Ante el avance acelerado del crepúsculo de la vida, me aferré a este momento, percibí el cafetal como mi entorno natural, sentí que un rocío de ternuras caía sobre mi y reviví las primeras caricias y besos que me dieron debajo de un frondoso cafeto algunos años después. 
Me emocioné con el proceso organizativo y de luchas del pueblo, cuando los campesinos, docentes, trabajadores, algunos sacerdotes y religiosas se unieron y con una vitalidad de fuerza reclamaron con vehemencia sus derechos y propusieron opciones para caminar hacia el bienestar de la comunidad.
Por momentos necesité valor para recordar mi vida pasada, específicamente cuando la película pasó por los años violentos de la llamada "guerra del Caquetá", el narcotráfico y los últimos años del conflicto armado.

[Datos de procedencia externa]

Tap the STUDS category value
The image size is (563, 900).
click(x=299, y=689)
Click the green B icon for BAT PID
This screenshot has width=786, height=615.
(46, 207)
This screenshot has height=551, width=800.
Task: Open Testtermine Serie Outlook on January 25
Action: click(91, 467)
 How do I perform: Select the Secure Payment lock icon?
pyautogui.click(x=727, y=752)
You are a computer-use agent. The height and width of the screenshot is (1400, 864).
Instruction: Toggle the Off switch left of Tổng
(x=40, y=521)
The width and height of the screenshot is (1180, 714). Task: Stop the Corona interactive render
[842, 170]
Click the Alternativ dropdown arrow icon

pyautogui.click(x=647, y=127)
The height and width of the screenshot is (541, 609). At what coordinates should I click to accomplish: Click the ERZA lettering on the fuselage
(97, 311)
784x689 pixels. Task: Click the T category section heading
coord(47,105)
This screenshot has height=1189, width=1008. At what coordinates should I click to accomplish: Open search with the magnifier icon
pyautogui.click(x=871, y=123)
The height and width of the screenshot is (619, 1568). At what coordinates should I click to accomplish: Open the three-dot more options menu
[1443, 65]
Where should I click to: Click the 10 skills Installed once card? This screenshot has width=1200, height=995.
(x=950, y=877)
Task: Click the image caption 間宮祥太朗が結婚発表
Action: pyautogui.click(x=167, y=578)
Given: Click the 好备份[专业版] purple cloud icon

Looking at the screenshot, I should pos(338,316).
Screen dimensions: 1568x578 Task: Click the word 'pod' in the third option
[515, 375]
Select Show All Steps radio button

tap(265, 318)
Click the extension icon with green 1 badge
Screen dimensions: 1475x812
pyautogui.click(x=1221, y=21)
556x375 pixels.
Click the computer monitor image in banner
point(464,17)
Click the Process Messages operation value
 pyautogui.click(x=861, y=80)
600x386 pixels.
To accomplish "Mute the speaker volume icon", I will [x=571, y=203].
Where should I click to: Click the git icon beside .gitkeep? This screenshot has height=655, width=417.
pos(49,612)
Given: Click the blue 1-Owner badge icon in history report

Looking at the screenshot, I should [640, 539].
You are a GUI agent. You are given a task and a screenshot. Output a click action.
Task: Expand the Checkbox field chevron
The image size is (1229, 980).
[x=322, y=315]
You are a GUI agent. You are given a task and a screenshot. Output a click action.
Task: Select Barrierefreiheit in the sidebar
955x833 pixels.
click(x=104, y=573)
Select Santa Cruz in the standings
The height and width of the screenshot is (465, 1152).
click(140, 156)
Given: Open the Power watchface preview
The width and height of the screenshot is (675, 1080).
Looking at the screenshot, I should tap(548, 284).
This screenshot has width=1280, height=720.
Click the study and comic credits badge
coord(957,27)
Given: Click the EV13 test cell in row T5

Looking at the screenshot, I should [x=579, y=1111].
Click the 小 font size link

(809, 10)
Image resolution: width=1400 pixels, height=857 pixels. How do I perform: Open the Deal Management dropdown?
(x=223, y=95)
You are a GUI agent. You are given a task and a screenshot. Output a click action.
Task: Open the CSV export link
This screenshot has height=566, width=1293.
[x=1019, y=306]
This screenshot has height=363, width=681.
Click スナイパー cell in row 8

"Una taza de café es el proceso o la cadena que se inicia desde la genética del árbol, el cultivo, la recolección, el beneficio y la misma preparación", me dijo mi sobrino Javier, reconocido como uno de los personajes que más conocen de cultura cafetera en el Quindío. "La mejor taza de café la definen las preferencias, los gustos del consumidor, pero por lo general se busca un café que tenga un balance entre el ácido, el dulce y el cuerpo, añadió tomándose un sorbo de un café filtrado que prepara con meticulosidad, en un ceremonial repetido que incluye el precalentamiento de los pocillos, la preinfusión de la bebida para disfrutar los aromas y el servido con aristocrática atención. Y como sabe de mis preferencia por el espresso sencillo, me puso el néctar de los 14 gramos con la temperatura y  presión adecuadas. En cuanto a los cafés especiales me explicó que reciben ese nombre porque son cultivados en zonas especiales, con cuidados igualmente especiales, con tecnologías de procesamiento y producción únicas, que no tienen defectos y por tanto dan una taza exclusiva.
Aunque para muchos, en el crepúsculo de la vida todo se oscurece y sus asuntos se tiñen de miedos y negruras, personalmente me siento feliz entre los perfumes del café, cuya cosecha ya comienza, entre pétalos de flores que encuentro en el camino, entre el canto de los pájaros que llenan el alma, como el Mochilero en el Caquetá, y el Carpintero en esta región cafetera.

Por la noche, en medio de chistes y chismes, hice una pausa y les recordé la escena dolorosa que presencié en una escuela del Caquetá durante las recordadas movilizaciones cafeteras del 2015, violentamente reprimidas por el gobiero de Santos: un niño precoz me mostró la foto de mano cercenada de uno de los manifestantes del movimiento cafetero de Calarcá, que amplio y pegó en una cartulina para pedirle explicaciones a su profesora. No me pude tomar el café y simplemente le dije al niño: no creo que tu profesora pueda explicarte lo de la mano.
Con el pocillo pequeño de mi café espresso en la mano zurda, les mencioné una sentencia según a cual los dolores provocan fraternidades pasajeras. Fraternidades nada más, porque los colombianos somos incapaces de construir verdaderos lazos de solidaridad para enfrentar los males comunes. Del tinto, a la tinta sangre.